Wild tuco-tuco. Photo by Anand Varma, former member of my lab; http://www.varmaphoto.com/

Take a tooth. Leave it in a cave for 5000 years. Retrieve it and examine the tooth: after all that time, those seasons passing and bacteria working away, what is left of the original animal? Not a lot; but not nothing.

There remains still some DNA from the original owner of the tooth, but degraded, fragmented into little pieces, and overwhelmingly outnumbered by the DNA of all the bacteria that have grown and reproduced and died in the tooth. Finding the DNA of the original animal would be like finding a needle in a haystack—if the haystack was really big and the needle was also a piece of hay, just slightly different from all the other hay.

And yet: we can do it.

My tuco-tuco work involves taking the DNA from these very old tuco teeth—a sort of DNA soup of tuco DNA, bacterial DNA, and potentially lots of other things, including human DNA if I have been sloppy and allowed my own genetic material to contaminate the sample—and isolating and magnifying just the tuco DNA, so that I can learn things about the tucos that lived long ago. This is a challenge for many reasons: for example, we can’t really “see” the DNA until we sequence it, which is the expensive step and not something you want to do until you have all the contaminating DNA cleaned away. We are trying to find a hay-needle in a giant haystack in the dark.

And yet: we can do it.

The oddest thing about this project, to me, is the scale. None of my prior research involved so many numbers of such varying magnitudes, so many figures that are simultaneously enormous and miniscule.

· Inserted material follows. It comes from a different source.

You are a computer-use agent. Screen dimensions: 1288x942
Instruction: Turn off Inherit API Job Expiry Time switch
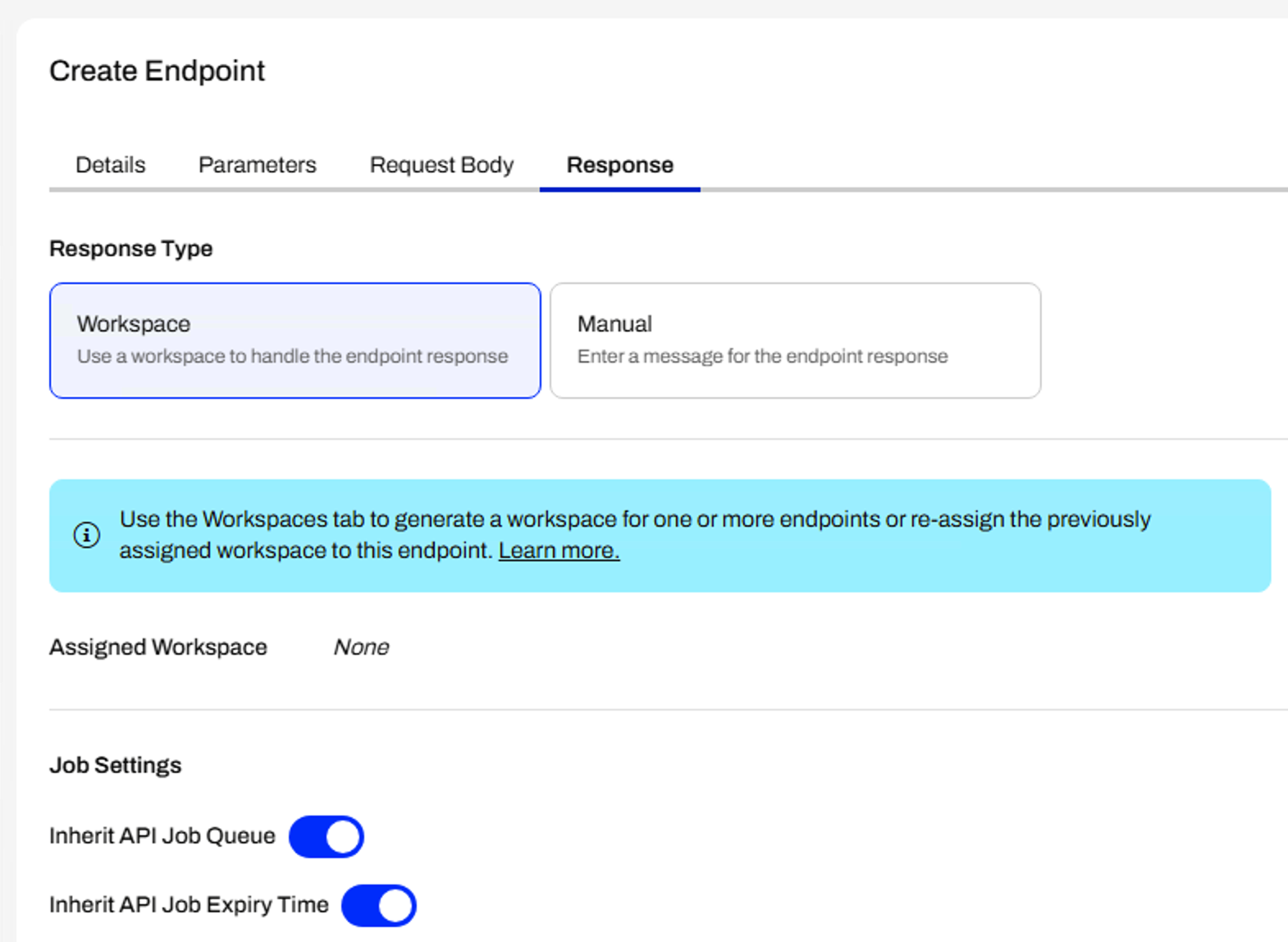(x=379, y=905)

Our tuco DNA fragments are about 60 base pairs long: they are twinned lengths of 60 components connected to each other like beads on a string. This is very small, for DNA: these are the remnants of DNA that has been shattered by time. It is much too small to see or to pick up with the tiniest tweezers. Suspended in liquid, which is how we keep it, it is invisible in what appears to be entirely clear water. And yet we manipulate it like a child making crafts with safety scissors and a glue stick: we glue on extra bits of DNA to the ends, we attach it to magnets and then detach it again. It is fragile and precious, and yet we regularly break it in half (“denature” it) and then watch it heal itself.

We have so little of this DNA: we measure it out in microliters, millionths of a liter, each about 1/50 of a standard drop from an eyedropper. Yet in each of those microliters we have hundreds of billions of our DNA fragments.

When we do eventually sequence our DNA, we will get tens of millions of “reads”—transcripts of DNA sequences—so many that I will need to store them on an external hard drive, even though they are only text files. We will then filter them for only the top-quality reads, throwing away a million or more pieces of data. Finally all the remaining reads will be spread among the many, many different DNA fragments we have, so that even while we have millions of reads, each fragment may have been read only two or three times.

When I think hard about this, it gives me a sort of vertigo; it feels like simultaneously counting how many trees are on the Earth and how many atoms are in a single leaf.

At the end of the lab work, though, all of these huge and tiny scales will realign with each other and my familiar scale will come back into focus: that of the organism, the individual tuco-tucos who grew these teeth and wore them down eating vegetation and dug burrows and had babies and eventually died, all those thousands of years ago. Being able to look back through time at them is a genuinely incredible thing, so perhaps it is appropriate that our ways of doing that are a bit incredible too.